In [1]:
import numpy as np
import scipy.stats as st
import matplotlib.pyplot as plt

### Question 1

First, simulate multiple (say, 1000) t-tests comparing two samples with equal means and standard deviations, and save the p-values. Obviously, at p<0.05 we expect that ~5% of the simulations to yield a "statistically significant" result (of rejecting the NULL hypothesis that the samples come from distributions with equal means).

In [11]:
mu1 = 1     # sample 1 mean
mu2 = 1     # sample 2 mean
sigma = 1   # standard deviation for both samples
N = 10

trials = range(0, 1000)
p_values = []

for t in trials:           # iterate through 1000 trials
    x1 = np.random.normal(mu1, sigma, N)     # define first sample
    x2 = np.random.normal(mu2, sigma, N)     # define second sample

    Sp = np.sqrt((x1.var(ddof=1) + x2.var(ddof=1))/2)
    t_U = (x1.mean()-x2.mean())/(Sp*np.sqrt(2/N))     # calculate t statistic

    p_U = 2.*(1-st.t.cdf(abs(t_U), 2*N-2))            # calculate p value from t statistic

    p_values.append(p_U)

count = sum(1 for p in p_values if p < 0.05)          # count the number of p values < 0.05
percentage = count / len(trials) * 100

print(f'the number of trials where the p value is < 0.05 is {count}')
print(f'the percentage of trials where the p value is < 0.05 is {percentage}%')
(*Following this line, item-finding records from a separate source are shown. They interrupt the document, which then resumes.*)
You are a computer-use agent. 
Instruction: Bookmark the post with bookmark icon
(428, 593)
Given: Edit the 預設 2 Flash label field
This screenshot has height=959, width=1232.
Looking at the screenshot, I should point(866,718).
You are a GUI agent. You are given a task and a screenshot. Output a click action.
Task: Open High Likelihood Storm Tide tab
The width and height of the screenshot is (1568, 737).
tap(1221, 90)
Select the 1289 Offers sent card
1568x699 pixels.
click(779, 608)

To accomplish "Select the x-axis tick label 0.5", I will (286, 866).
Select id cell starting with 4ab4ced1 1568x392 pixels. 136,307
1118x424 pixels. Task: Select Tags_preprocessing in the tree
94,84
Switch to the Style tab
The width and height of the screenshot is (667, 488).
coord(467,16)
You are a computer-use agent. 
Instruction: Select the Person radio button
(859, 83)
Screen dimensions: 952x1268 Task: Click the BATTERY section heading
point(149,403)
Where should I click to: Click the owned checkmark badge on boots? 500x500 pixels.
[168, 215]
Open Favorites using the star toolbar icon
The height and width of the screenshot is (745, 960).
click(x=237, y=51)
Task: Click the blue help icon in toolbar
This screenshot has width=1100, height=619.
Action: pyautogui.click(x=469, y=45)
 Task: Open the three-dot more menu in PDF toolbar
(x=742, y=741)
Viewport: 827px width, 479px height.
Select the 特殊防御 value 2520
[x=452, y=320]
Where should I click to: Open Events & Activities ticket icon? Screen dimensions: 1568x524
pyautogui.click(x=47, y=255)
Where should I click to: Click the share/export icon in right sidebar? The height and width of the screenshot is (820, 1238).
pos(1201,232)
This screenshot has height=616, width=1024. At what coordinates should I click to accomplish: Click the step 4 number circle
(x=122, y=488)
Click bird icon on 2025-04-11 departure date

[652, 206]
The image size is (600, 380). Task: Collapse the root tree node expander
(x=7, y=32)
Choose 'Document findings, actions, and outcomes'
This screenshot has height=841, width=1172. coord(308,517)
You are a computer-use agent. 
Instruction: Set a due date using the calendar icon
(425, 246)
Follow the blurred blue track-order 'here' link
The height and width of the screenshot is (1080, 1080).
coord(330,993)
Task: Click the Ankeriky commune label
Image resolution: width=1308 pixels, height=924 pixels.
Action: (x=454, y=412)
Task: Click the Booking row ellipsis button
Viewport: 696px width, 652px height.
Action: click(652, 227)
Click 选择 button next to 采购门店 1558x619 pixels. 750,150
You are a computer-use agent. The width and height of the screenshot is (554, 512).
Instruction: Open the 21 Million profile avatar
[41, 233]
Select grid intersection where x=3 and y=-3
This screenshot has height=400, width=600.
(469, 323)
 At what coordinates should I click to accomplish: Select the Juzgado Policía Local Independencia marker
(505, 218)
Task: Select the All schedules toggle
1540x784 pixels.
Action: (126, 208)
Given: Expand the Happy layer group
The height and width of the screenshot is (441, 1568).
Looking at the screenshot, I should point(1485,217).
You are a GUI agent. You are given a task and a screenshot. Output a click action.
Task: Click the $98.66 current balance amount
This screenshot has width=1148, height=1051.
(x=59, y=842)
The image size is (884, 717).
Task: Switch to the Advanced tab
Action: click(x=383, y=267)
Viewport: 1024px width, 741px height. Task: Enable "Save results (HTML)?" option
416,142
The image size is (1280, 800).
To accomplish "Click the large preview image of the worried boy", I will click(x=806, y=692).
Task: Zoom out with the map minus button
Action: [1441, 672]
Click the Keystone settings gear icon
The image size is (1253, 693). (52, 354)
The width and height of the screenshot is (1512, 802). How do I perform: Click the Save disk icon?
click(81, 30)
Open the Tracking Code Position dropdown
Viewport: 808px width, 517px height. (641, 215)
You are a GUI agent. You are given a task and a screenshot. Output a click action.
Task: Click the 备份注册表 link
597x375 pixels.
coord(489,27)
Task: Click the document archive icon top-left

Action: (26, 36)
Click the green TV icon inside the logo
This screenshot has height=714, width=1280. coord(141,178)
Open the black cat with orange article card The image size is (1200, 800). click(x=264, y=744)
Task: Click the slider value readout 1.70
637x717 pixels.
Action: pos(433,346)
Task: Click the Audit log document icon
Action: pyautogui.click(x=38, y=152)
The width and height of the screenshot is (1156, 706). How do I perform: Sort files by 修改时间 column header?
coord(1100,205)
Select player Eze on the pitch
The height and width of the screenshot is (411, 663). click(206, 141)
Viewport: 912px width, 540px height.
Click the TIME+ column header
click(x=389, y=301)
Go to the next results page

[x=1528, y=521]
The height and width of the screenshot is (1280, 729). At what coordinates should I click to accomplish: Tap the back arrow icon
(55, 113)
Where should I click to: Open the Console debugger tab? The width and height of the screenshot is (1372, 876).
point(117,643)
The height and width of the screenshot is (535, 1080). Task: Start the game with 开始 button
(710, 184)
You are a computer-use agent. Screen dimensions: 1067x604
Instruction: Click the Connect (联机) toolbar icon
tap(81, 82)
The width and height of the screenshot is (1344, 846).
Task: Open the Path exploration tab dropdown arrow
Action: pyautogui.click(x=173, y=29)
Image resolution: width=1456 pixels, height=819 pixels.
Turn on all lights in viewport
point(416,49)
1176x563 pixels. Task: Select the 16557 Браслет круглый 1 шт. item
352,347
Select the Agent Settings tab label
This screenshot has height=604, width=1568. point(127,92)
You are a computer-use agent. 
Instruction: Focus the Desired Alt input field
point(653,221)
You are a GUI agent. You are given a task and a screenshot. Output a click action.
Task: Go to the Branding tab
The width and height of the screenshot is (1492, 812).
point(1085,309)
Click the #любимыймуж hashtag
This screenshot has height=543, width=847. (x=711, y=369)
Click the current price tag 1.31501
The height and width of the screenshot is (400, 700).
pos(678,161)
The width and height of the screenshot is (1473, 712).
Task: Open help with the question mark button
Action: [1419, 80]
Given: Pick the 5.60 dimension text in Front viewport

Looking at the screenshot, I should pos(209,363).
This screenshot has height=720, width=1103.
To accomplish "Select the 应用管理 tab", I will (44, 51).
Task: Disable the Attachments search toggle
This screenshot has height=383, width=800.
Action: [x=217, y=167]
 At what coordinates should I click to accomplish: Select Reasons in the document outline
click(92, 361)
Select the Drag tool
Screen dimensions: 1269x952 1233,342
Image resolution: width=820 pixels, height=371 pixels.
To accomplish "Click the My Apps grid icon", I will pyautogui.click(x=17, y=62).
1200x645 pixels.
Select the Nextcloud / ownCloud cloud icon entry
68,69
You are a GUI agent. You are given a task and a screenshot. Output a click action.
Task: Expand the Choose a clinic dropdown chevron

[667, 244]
the number of trials where the p value is < 0.05 is 50
the percentage of trials where the p value is < 0.05 is 5.0%


### Question 2

Second, once you have the simulated p-values, apply both methods to address the multiple comparisons problem.

In [14]:
# method 1: bonferroni correction
num_comparisons = 1000
alpha = 0.05
corrected_alpha = 0.05 / 1000

count_corrected_bonf = sum(1 for p in p_values if p < corrected_alpha)

print(f'the corrected alpha is {corrected_alpha}')
print(f'the number of trials where the p value is < corrected alpha is {count_corrected_bonf}')

the corrected alpha is 5e-05
the number of trials where the p value is < corrected alpha is 0


In [39]:
# method 2: benjamin-hochberg procedure
sorted_p_values = p_values
sorted_p_values.sort()    # sort the p values in ascending order

Q = 0.3    # changed to 0.3 bc to have some trials meet criteria. maybe there's an error?

candidate = None  # initialize variable
for i,p in enumerate(sorted_p_values):
    rank = i + 1    # rank is index + 1
    critical_value = (rank/num_comparisons) * Q    # calculate critical value
    
    if p < critical_value:   # check if p value is less than critical value
        if candidate is None or p > candidate:   # check if there is a preexisting candidate for new criterion and if there is, if it's smaller
            candidate = p   # save p value as candidate for new criterion

count_corrected_bh = sum(1 for p in sorted_p_values if p <= candidate)    # count number of p values less than or equal to final candidate
print(f'the corrected p value is {candidate}')
print(f'the number of trials where the p value is < corrected alpha is {count_corrected_bh}')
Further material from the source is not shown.